Items from a data source
* * *
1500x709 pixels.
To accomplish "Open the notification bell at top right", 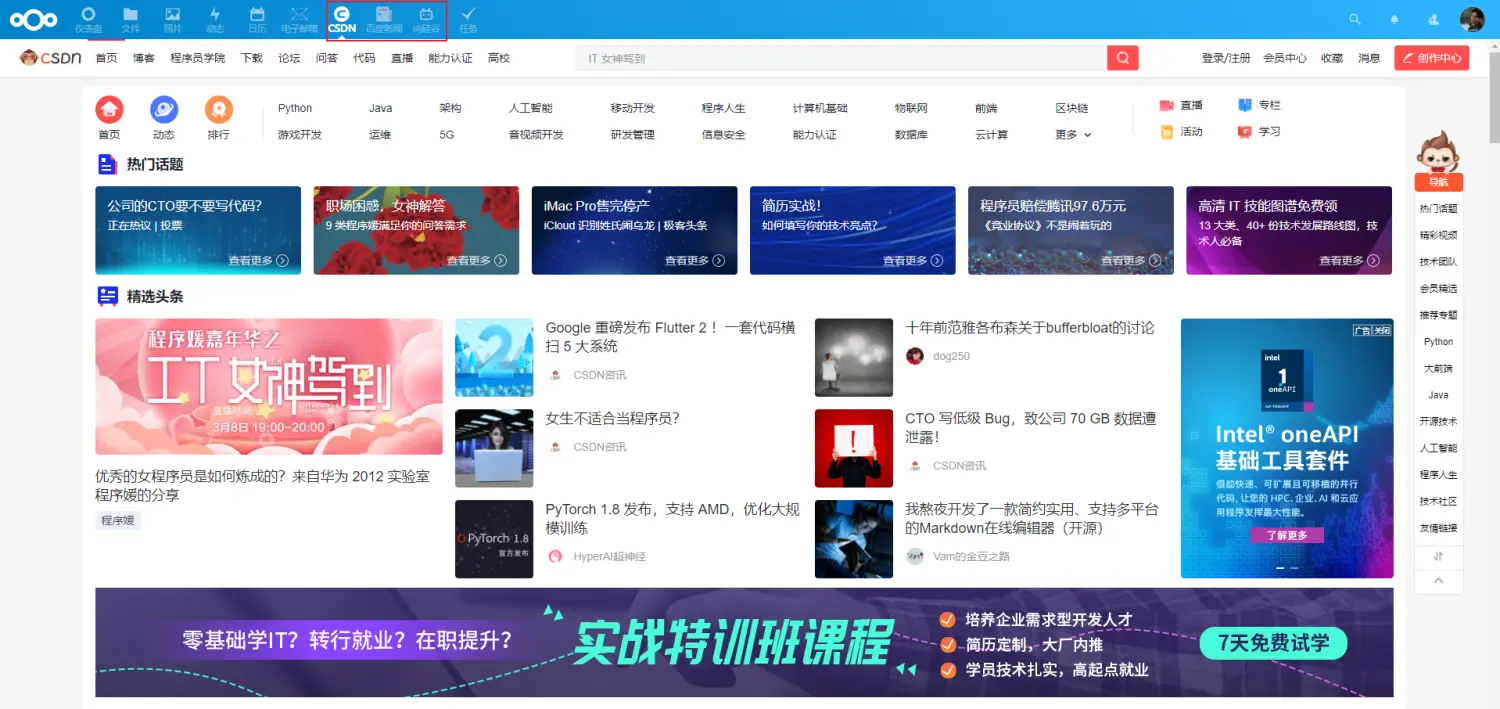I will click(x=1394, y=18).
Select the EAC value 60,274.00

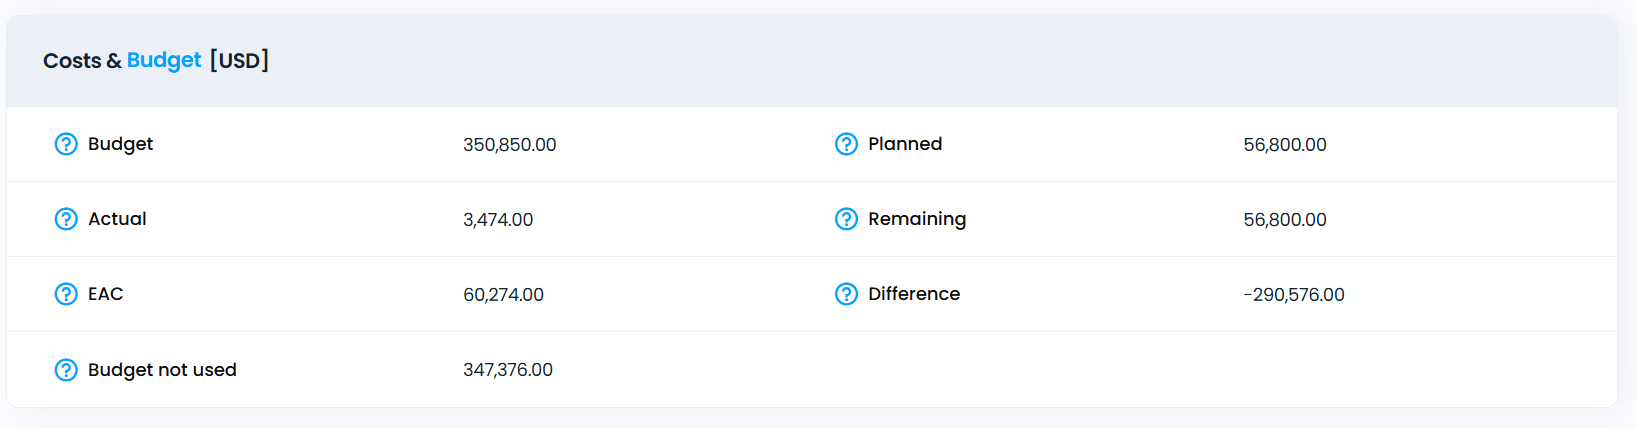coord(503,295)
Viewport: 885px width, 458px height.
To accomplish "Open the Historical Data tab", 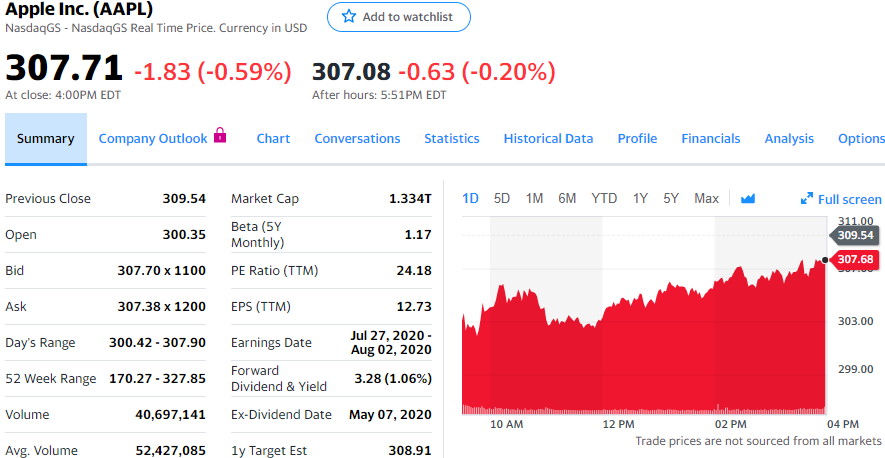I will 548,139.
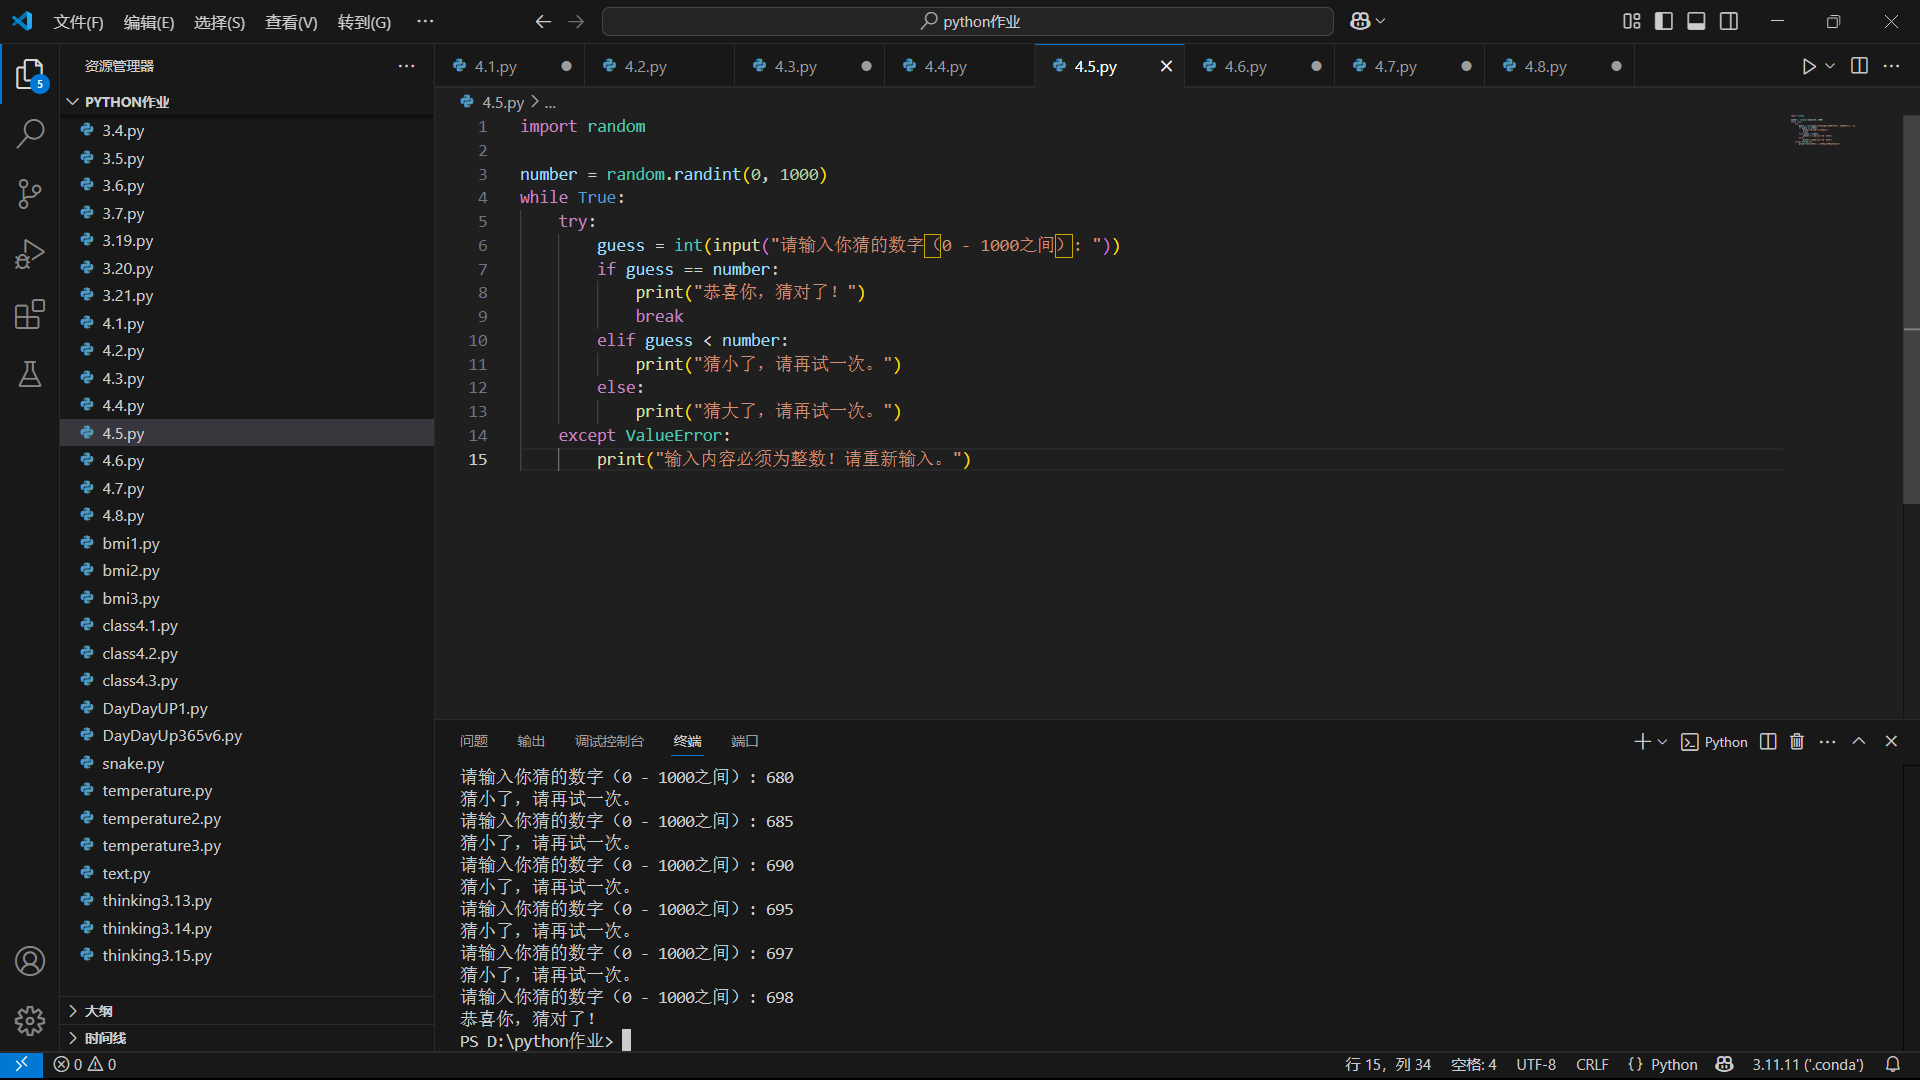1920x1080 pixels.
Task: Kill terminal with trash icon
Action: (x=1797, y=741)
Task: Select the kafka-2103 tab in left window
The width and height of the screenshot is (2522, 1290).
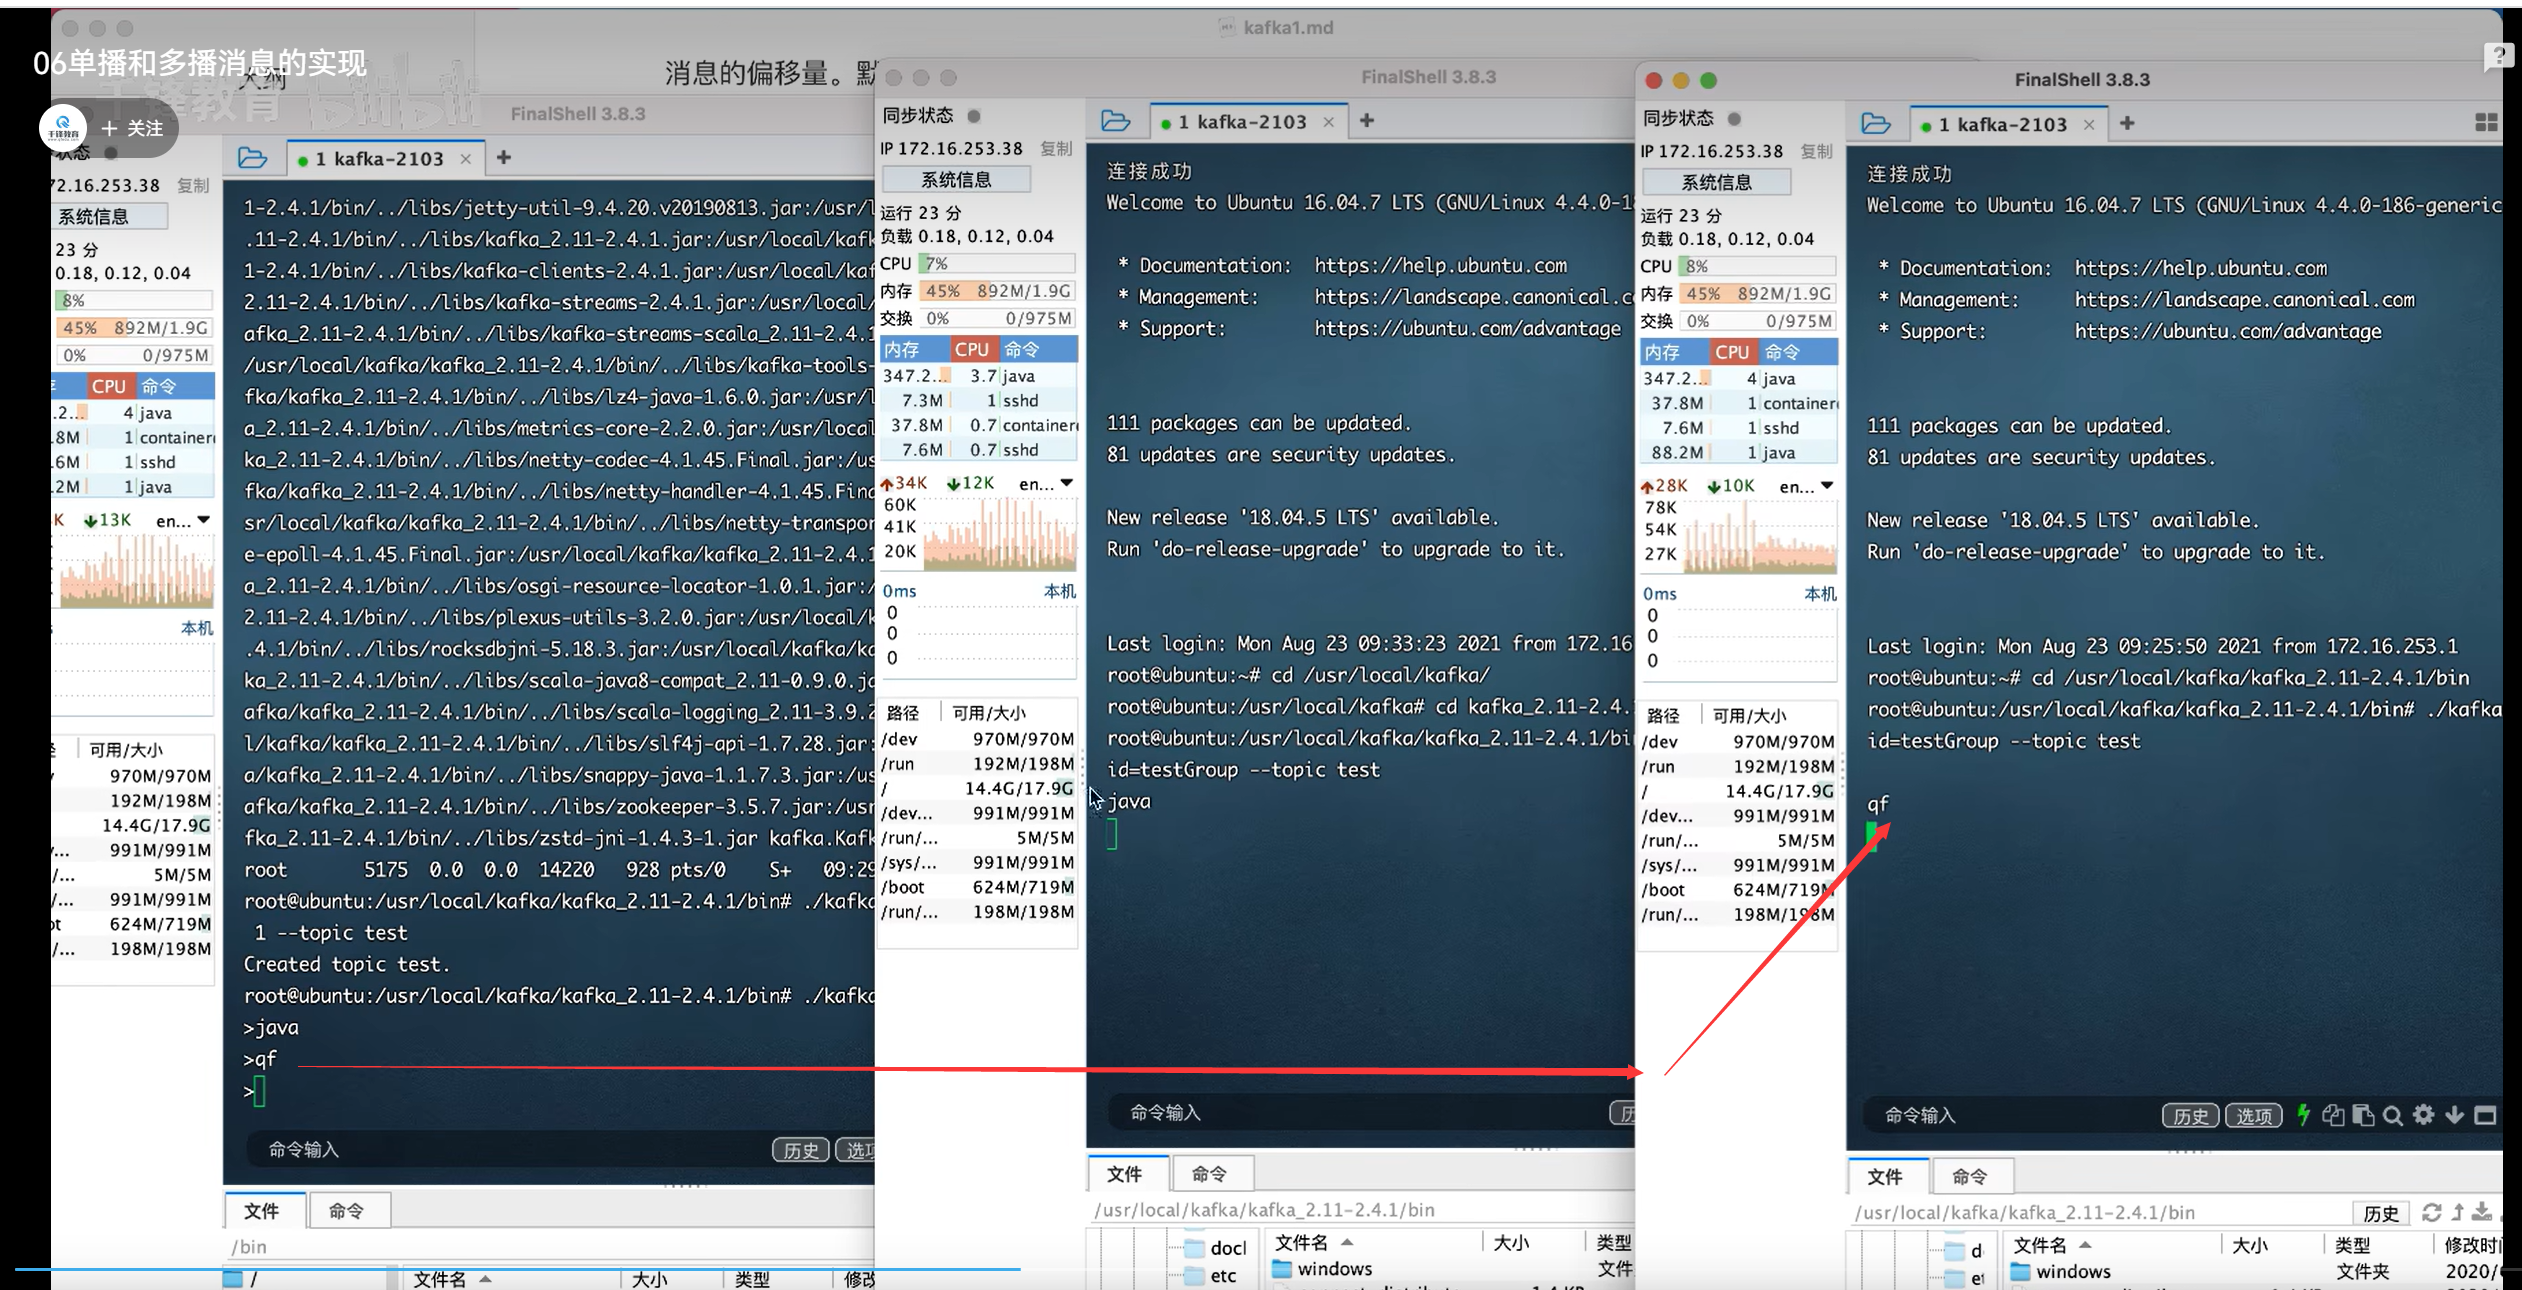Action: click(378, 158)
* * *
● **Problem**:
Rewrite the data starting at the line containing "Task: Select the" and ending at the end of the data, keeping the requests, but multiply each coordinate in the answers by 0.65 and round to whole numbers, rounding halves up. Leave the pictures out.

● **Right answer**:
Task: Select the kafka-2103 tab in left window
The width and height of the screenshot is (2522, 1290).
Action: click(246, 103)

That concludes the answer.